III Advanced Features and Libraries

12 Searching and Changing Text

We represent much of the world’s information as text. Think of all the words in all the digital newspapers, e-books, PDF files, blogs, emails, texts, and social media services such as Twitter and Facebook. Given a block of text, how do we search it to see if some desired information is present? How can we change the text to add formatting or corrections or extract information?

Chapter 4, Stringing You Along, covered Python’s functions and methods. This chapter begins with regular expressions and then proceeds to natural language processing (NLP) basics: how to go from a string of text to some of the meaning contained therein.

12.1 Core string search and replace methods
12.2 Regular expressions
12.3 Introduction to Natural Language Processing
12.4 Summary

13 Creating Plots and Charts

Among mathematicians and computer scientists, it’s said that a picture is worth 210 words. Okay, that’s a bad joke, but it’s one thing to manipulate and compute with data, but quite another to create stunning visualizations that convey useful information.

While there are many ways of building images and charts, Matplotlib is the most widely used Python library for doing so. [MAT] Matplotlib is very flexible and can produce high-quality output for print or digital media. It also has great support for a wide variety of backends
that give you powerful mouse-driven interactivity. Generally speaking, if you have a coding project and you need to visualize numeric information, see if Matplotlib already does what you want. This chapter covers the core functionality of this essential library.

13.1 Function plots
13.2 Bar charts
13.3 Histograms
13.4 Pie charts
13.5 Scatter plots
13.6 Moving to three dimensions
13.7 Summary

14 Analyzing Data

While we can use fancy names like “data science,” “analytics,” and “artificial intelligence” to talk about working with data, sometimes you just want to read, write, and process files containing many rows and columns of information.

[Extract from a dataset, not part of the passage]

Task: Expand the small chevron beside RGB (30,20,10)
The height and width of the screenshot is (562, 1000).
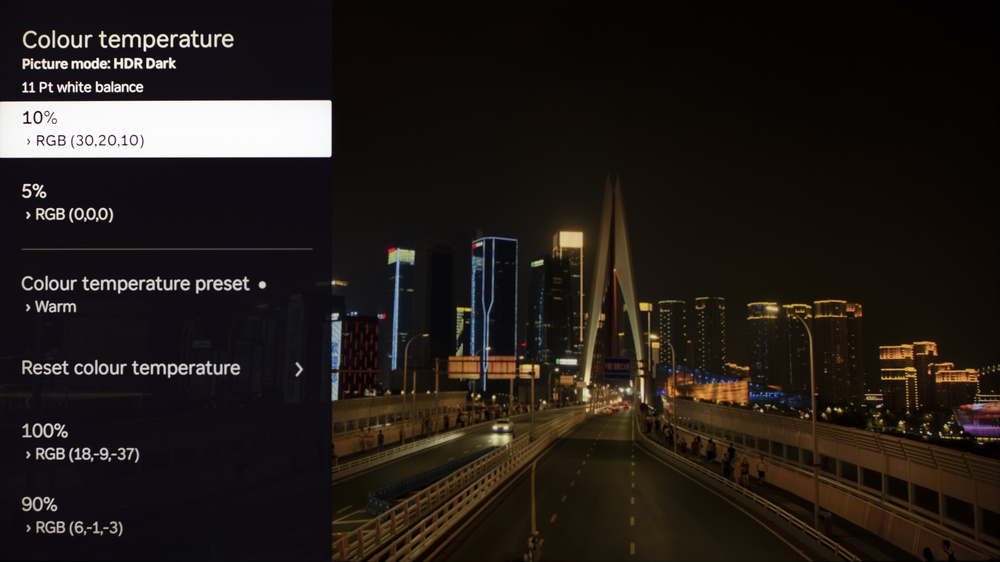Action: 28,142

People have been doing this interactively for years, typically using applications like Microsoft Excel® and online apps like Google Sheets™.

To “programmatically” manipulate data, I mean that we use Python functions and methods. This chapter uses the popular pandas library to create and manipulate these collections of rows and columns, called DataFrames. [PAN] [PCB] We will later introduce other methods in Chapter 15, Learning, Briefly. Before we discuss DataFrames, let’s review some core ideas from statistics.

14.1 Statistics
14.2 Cats and commas
14.3 pandas DataFrames
14.4 Data cleaning
14.5 Statistics with pandas
14.6 Converting categorical data
14.7 Cats by gender in each locality
14.8 Are all tortoiseshell cats female?
14.9 Cats in trees and circles
14.10 Summary

15 Learning, Briefly

Machine learning is not new, but it and its sub-discipline, deep learning, are now being used extensively for many applications in artificial intelligence (AI). There are hundreds of academic and practical coding books about machine learning.

This final chapter introduces machine learning and neural networks primarily through the scikit-learn sklearn module. Consider this a jumping-off point where you can use the Python features you’ve learned in this book to go more deeply into these essential AI areas if they interest you.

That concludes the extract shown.